Mayor of Saint-Georges
- In office November 3, 2013 – November 2, 2025
- Preceded by: François Fecteau
- Succeeded by: Manon Bougie

MNA for Beauce-Sud
- In office April 25, 2007 – November 5, 2008
- Preceded by: Diane Leblanc
- Succeeded by: Robert Dutil

Personal details
- Born: August 10, 1953 (age 72) Saint-Gédéon-de-Beauce, Quebec
- Party: Action démocratique du Québec
- Spouse: Anne Desrousseaux

= Claude Morin (Beauce politician) =

Canadian politician (born 1953)

Claude Morin (born August 10, 1953 in Saint-Gédéon-de-Beauce, Quebec) is a politician from Quebec, Canada. He was elected as mayor of Saint-Georges, Quebec in the 2013 Quebec municipal elections. Previously, he was an Action démocratique du Québec Member of the National Assembly for the electoral district of Beauce-Sud from 2007 to 2008.

Morin has a bachelor's degree in social sciences from the University of Ottawa.

Before his election, he worked within the Canadian Forces for over 15 years in Lille, France, Quebec and Chilliwack, British Columbia as an officer and director. He also worked at the Canadian Department of National Defense as the human resources director and at the NATO offices in Naples as a director for transportation. He was also a financial adviser for three years.
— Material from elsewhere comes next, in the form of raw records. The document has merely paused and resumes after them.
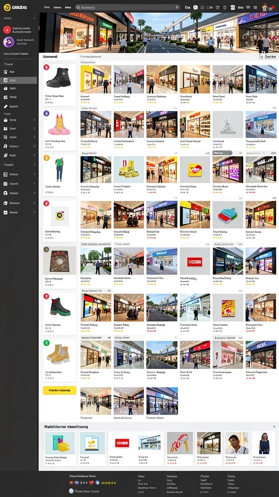279x497 pixels.
Task: Click the purple badge on pink creature card
Action: pyautogui.click(x=46, y=113)
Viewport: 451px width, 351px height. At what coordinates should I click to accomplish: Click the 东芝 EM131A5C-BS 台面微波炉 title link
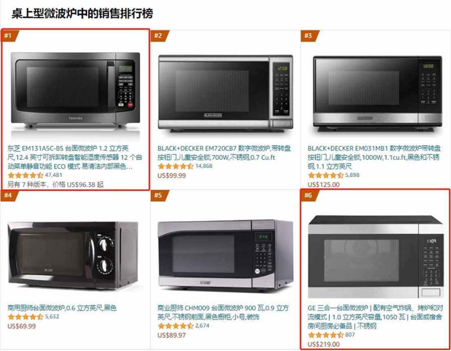[x=75, y=157]

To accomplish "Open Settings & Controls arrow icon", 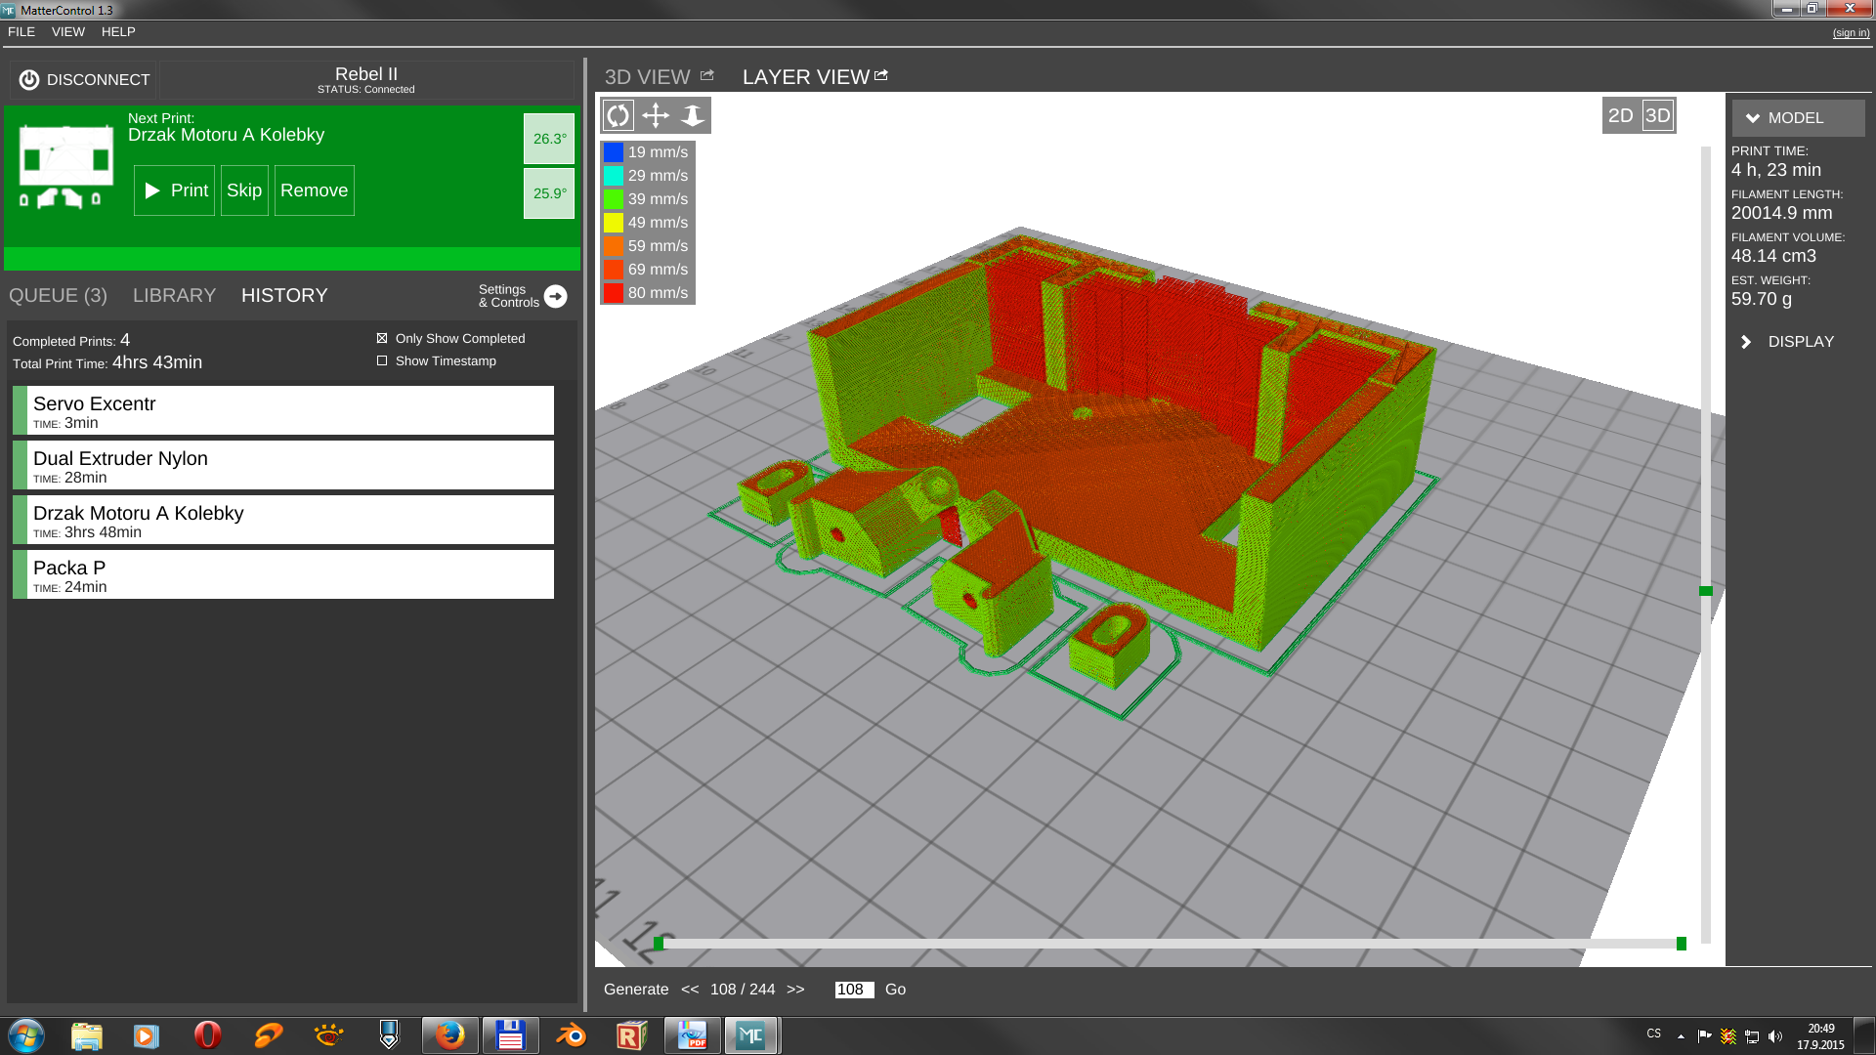I will tap(555, 296).
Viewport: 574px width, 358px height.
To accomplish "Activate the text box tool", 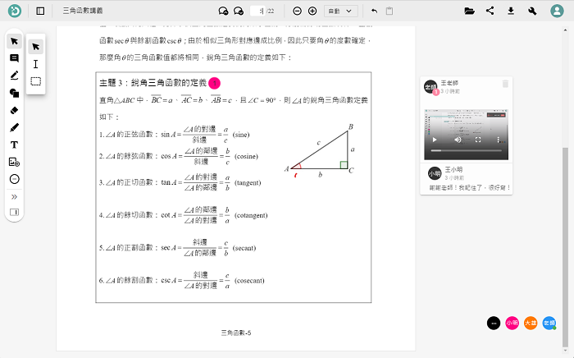I will 14,145.
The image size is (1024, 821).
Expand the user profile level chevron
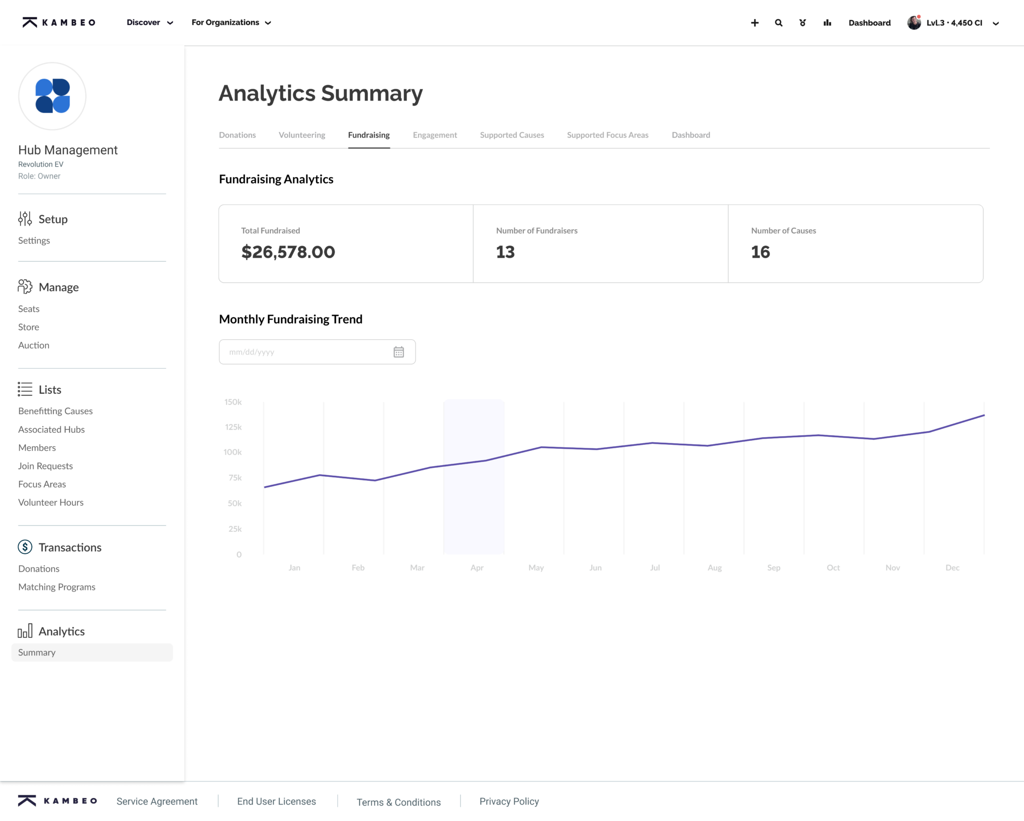pos(996,23)
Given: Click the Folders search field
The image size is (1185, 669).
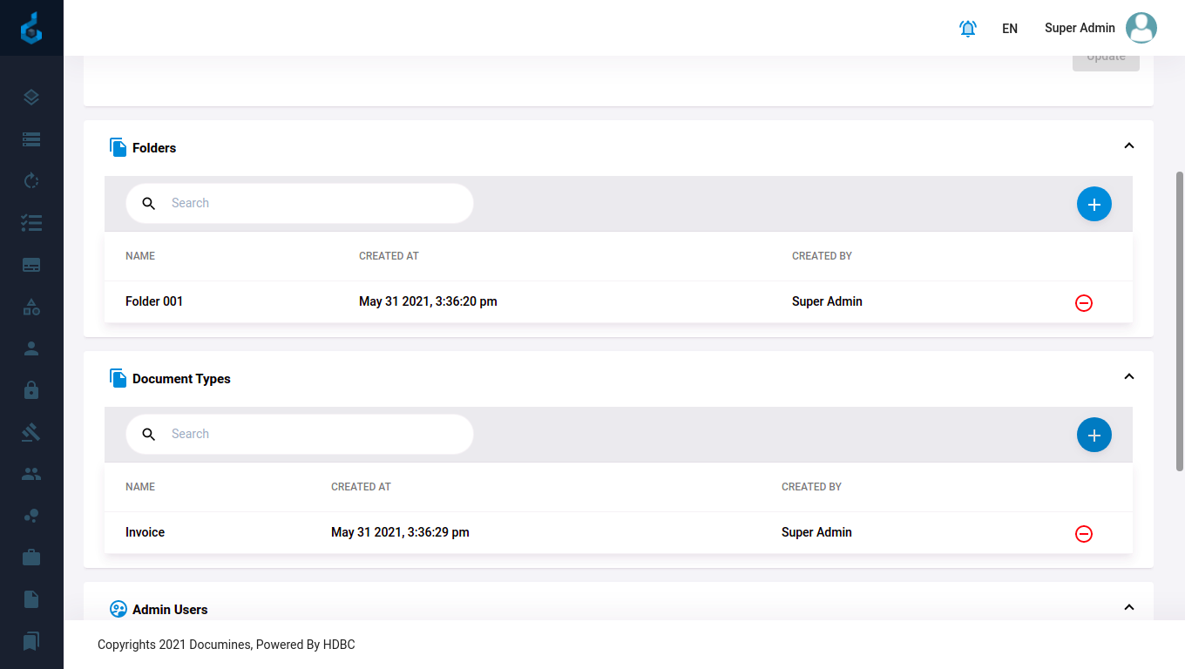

Morin was elected in the 2007 Quebec election with 57% of the vote. Liberal incumbent Diane Leblanc finished second with 30% of the vote. Morin took office on April 12, 2007 and was named the Official Opposition's Shadow Minister for Revenue. He was defeated in the 2008 election.

He was defeated as a Liberal Party of Canada candidate in Beauce in the 2011 Canadian federal election.